Dalla sua biblioteca emerge una mappa della sua formazione e dalle carte si evidenzia il suo stile di lavoro: i libri testimoniano l’intrecciarsi degli interessi in quanto ingegnere per la scienza e l’urbanistica e la teoria politica marxista. Le diverse culture frequentate (fisico-matematica, agraria, urbanistica, politica) trovarono nella sua opera un esito peculiare che rende singolare e inconfondibile il suo apporto alla teoria marxista. Bordiga concepiva il marxismo come una scienza e il suo fu un approccio diretto ai testi di Marx e Engels con una sola eccezione: la mediazione di Lenin. Un ritorno a Marx ed Engels, alle fonti originarie? Certo. Lo testimonia l’accanimento, documentato dalle carte conservate nell’archivio, nella ricerca e nella lettura filologica di testi di Marx: ricerca finalizzata a due scopi, in primo luogo a dimostrare che l’URSS e lo stalinismo avevano poco o niente a che vedere con Marx; in secondo luogo, a tentare di ricostruire almeno in embrione un partito comunista internazionale. Un Bordiga restauratore? Ripetitore di Marx?, si domanda l’autore. La formula presa alla lettera è ambigua. Egli non fu un marxologo. Pur operando all’interno dell’opera di Marx, scrive Gerosa, nella misura in cui ha insistito su determinati elementi anziché su altri, in funzione dell’analisi della società contemporanea o deducendone altri del tutto assenti, come per esempio la teoria dell’anonimato o quella del decadimento della scienza e della tecnica novecentesca, è chiaro che ha interpretato la teoria in qualche modo “aggiornandola”. L’analisi della realtà contemporanea e lo studio dei testi marxiani procedono in parallelo, stimolandosi l’uno coll’altro.
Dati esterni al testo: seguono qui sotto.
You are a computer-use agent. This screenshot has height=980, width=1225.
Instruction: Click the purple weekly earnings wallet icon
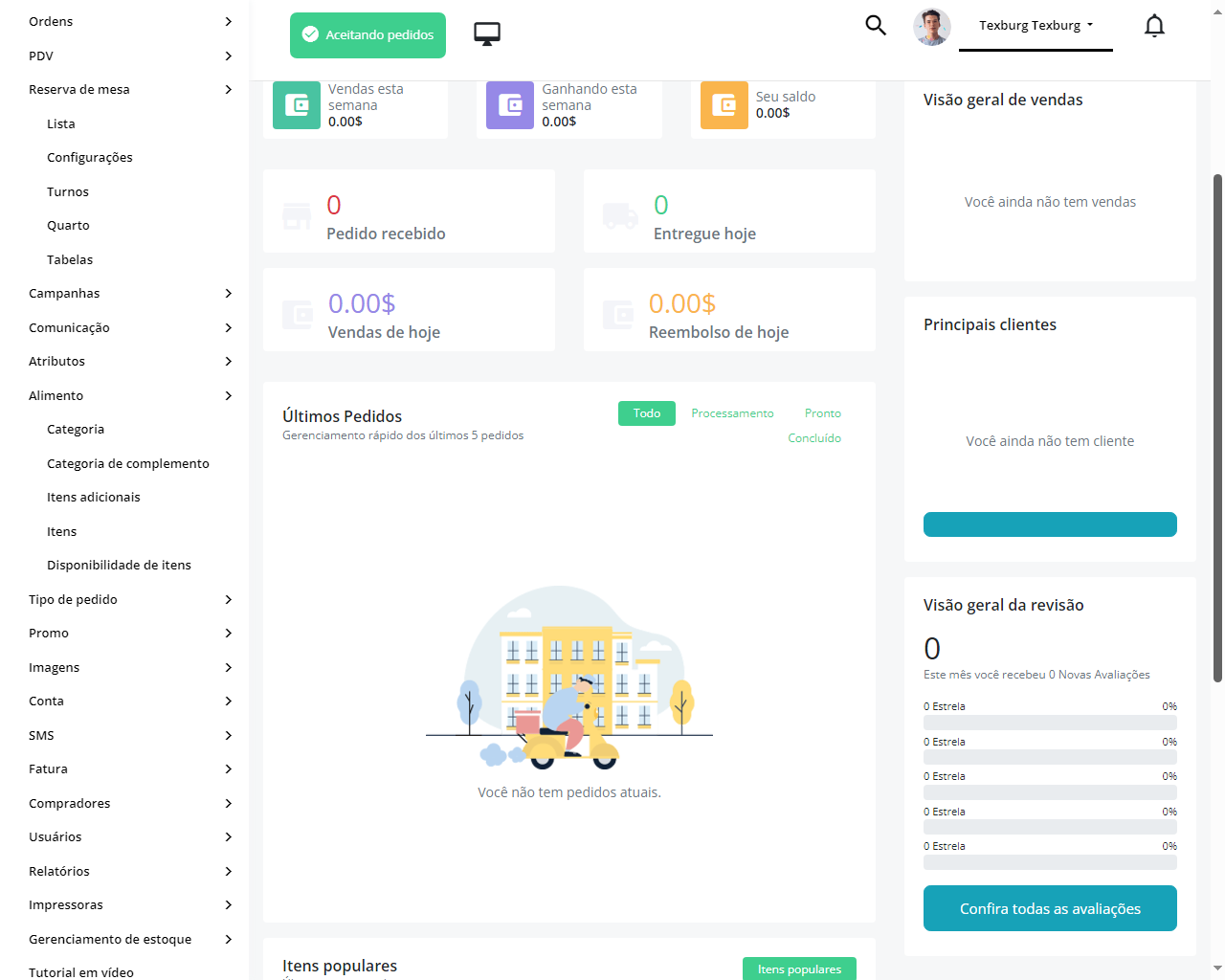[x=510, y=105]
Il ritorno “alle origini” non è mai fine a se stesso, non gesto ibrido e filologico, ma indotto dalla necessità di comprendere con gli strumenti offerti da Marx i drammi e le contraddizione della società contemporanea. Si tratta di questioni rilevanti, storiche e dottrinarie che un libro, pubblicato nel 2013 (Cosimo Cerardi, Rivoluzione e politica in Amadeo Bordiga, La Mongolfiera, Doria-Cosenza) ha sollevato e che ora trovano un’esauriente esposizione.